Approximate Time Schedule

Data collection

February (Year 1) – March (Year 2)

Monthly or quarterly data submission by BRFSS Coordinators

March (Year 1) – April (Year 2)

Data cleaning and editing by CDC

May (Year 1) - December (Year 2)

Weighting by CDC

December (Year 2) – April (Year 3)

Final datasets to states from CDC

May (Year 3) – June (Year 3)

Final public use datasets with supporting documentation by CDC

July (Year 3)




The CDC assists the states by weighting each states’ dataset annually. Once all data are received from the states, CDC staff members apply individual respondent weights to ensure that the persons interviewed most accurately reflect the population of each state who report ever being diagnosed with asthma (lifetime prevalence).
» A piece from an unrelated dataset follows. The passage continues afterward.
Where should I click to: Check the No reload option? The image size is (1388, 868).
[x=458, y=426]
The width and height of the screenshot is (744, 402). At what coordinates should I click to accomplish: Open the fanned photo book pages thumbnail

To produce the ACBS final weight, the BRFSS final weight is adjusted for loss of sample between the BRFSS interview and the ACBS interview. Post-stratification weighting methods match the demographic characteristics of the respondent to those of the population who report ever being diagnosed with asthma (lifetime prevalence) for each state. Weighted ACBS data represent results that have been adjusted to compensate for nonresponse at the BRFSS interview and at the ACBS interview.


A.17 Reason(s) Display of OMB Expiration Date is Inappropriate


Not applicable. The expiration date of OMB approval will be displayed.

A.18 Exceptions to Certification for Paperwork Reduction Act Submissions


There are no exceptions to the certification.